ASPM makes Spartan-6′s PCIe core miss TLP packets
The fatal error
Let’s break the bad news: Spartan-6′s PCIe core may drop TLP packets sporadically when ASPM (Active State Power Management) is enabled. That means that any TLP given to the core for transmission can silently disappear, as if it was never submitted. I also suspect that the problem exists in the opposite direction.
Hardware involved: Spartan xc6slx45t-fgg484-3-es (evaluation sample version) on an SP605 evaluation board. That mounted on a Gigabyte G31M-ES2L motherboard, having the Intel G33 chipset and a E5700 3.0 GHz processor.

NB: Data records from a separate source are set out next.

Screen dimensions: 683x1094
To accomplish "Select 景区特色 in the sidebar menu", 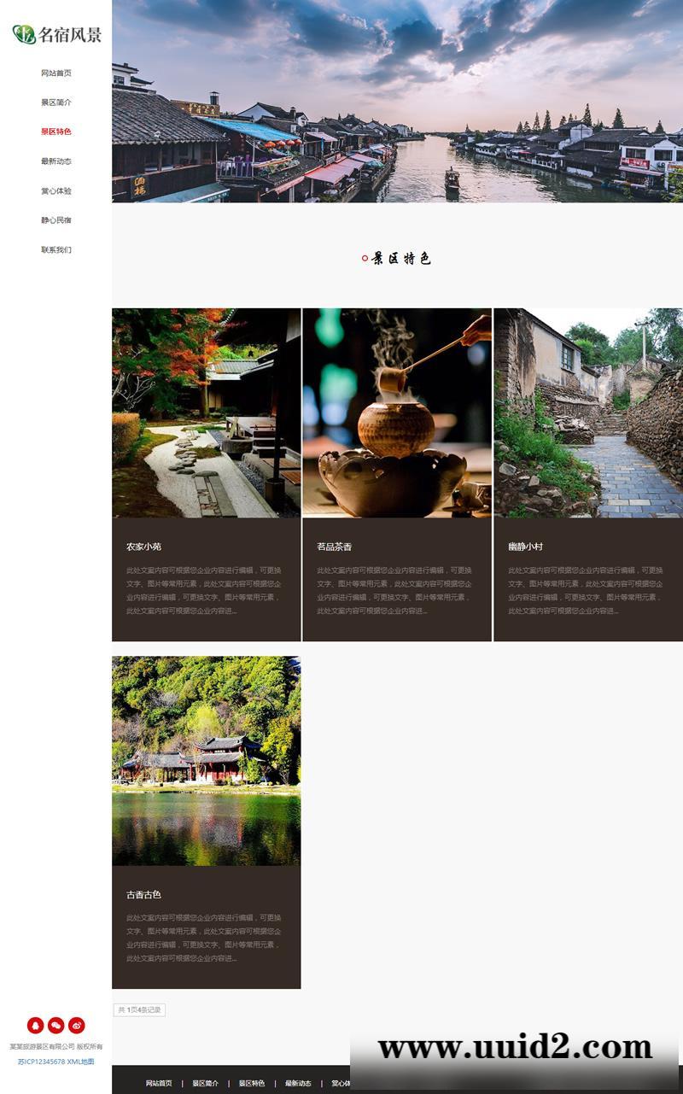I will [56, 132].
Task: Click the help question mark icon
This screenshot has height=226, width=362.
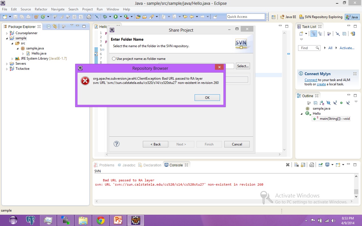Action: click(117, 144)
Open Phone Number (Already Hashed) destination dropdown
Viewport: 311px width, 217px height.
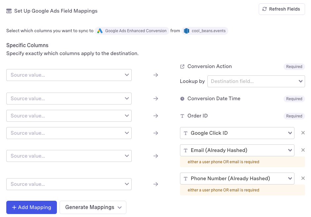pyautogui.click(x=237, y=179)
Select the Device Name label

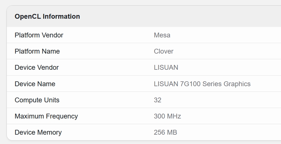(35, 84)
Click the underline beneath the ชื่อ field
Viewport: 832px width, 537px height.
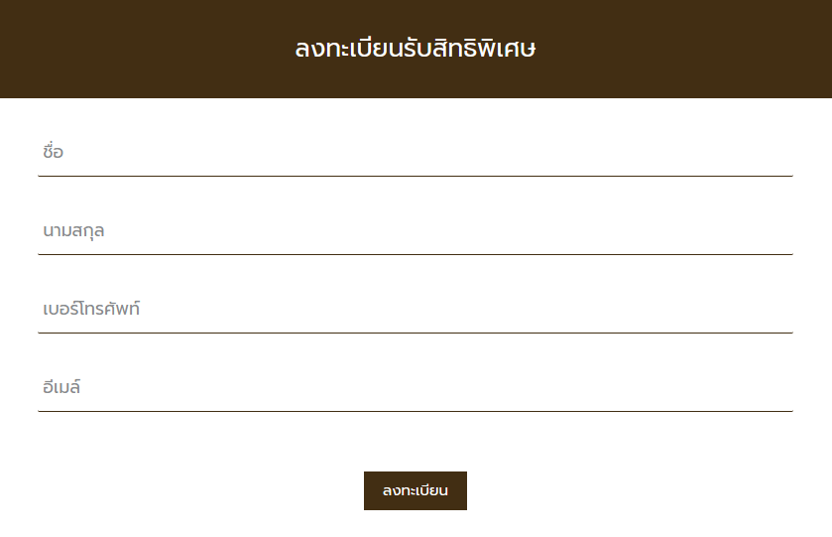(415, 176)
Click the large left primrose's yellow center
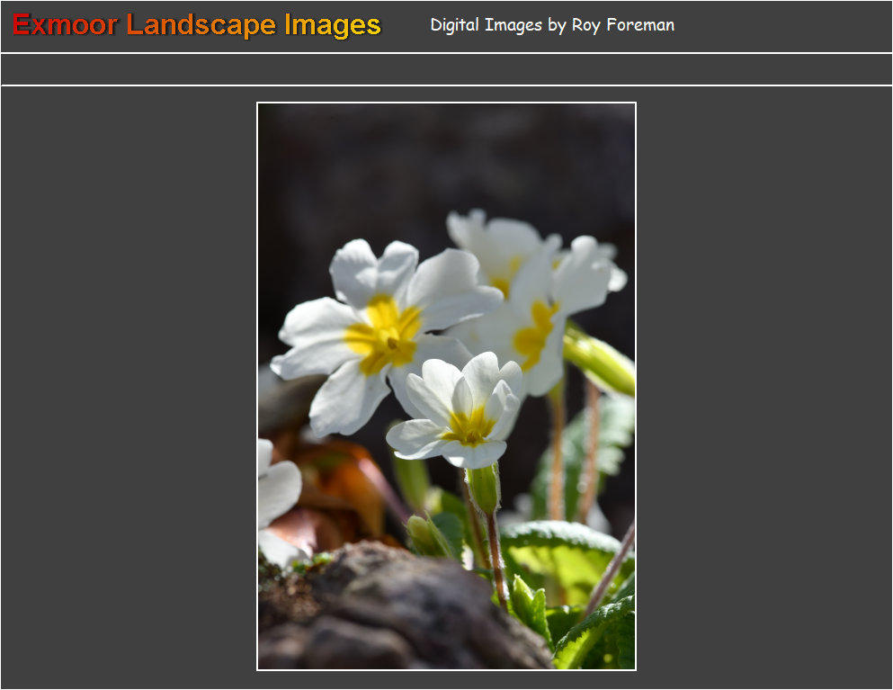The height and width of the screenshot is (690, 893). pos(384,335)
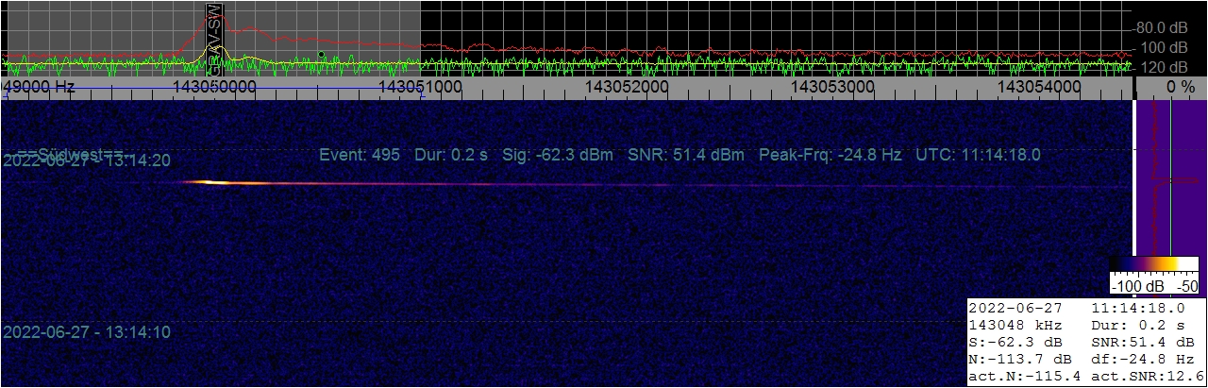The height and width of the screenshot is (388, 1208).
Task: Click right end of blue frequency range bracket
Action: coord(421,89)
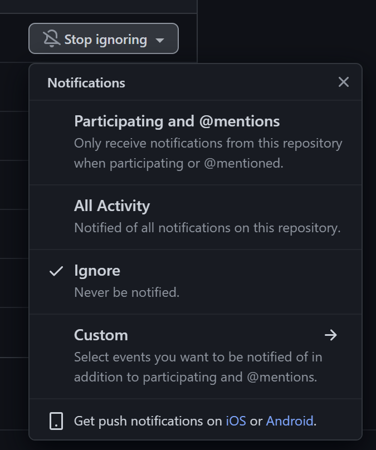Image resolution: width=376 pixels, height=450 pixels.
Task: Click 'Get push notifications on' text
Action: point(148,421)
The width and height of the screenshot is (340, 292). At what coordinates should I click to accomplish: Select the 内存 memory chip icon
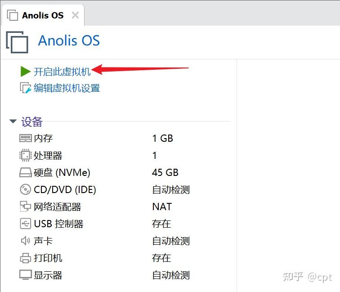[25, 138]
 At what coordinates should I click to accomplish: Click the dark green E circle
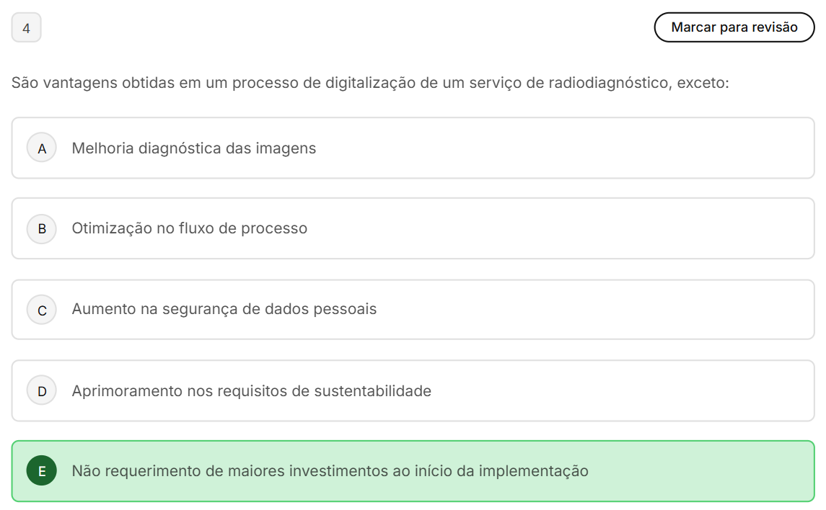coord(42,471)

The fairly good news is that he core’s cfg_dstatus[2] ( = fatal error detected) will go high as a result of dropping TLPs. Or at least so it did in my case. So it looks like monitoring this signal, and do something loud if it goes to ’1′ is enough to at least know if the core does the job or not.
Let me spell it out: If you’re designing with Xilinx’ PCIe core, you should verify that cfg_dstatus[2] stays ’0′, and if it goes high you should treat the PCIe endpoint as completely unreliable.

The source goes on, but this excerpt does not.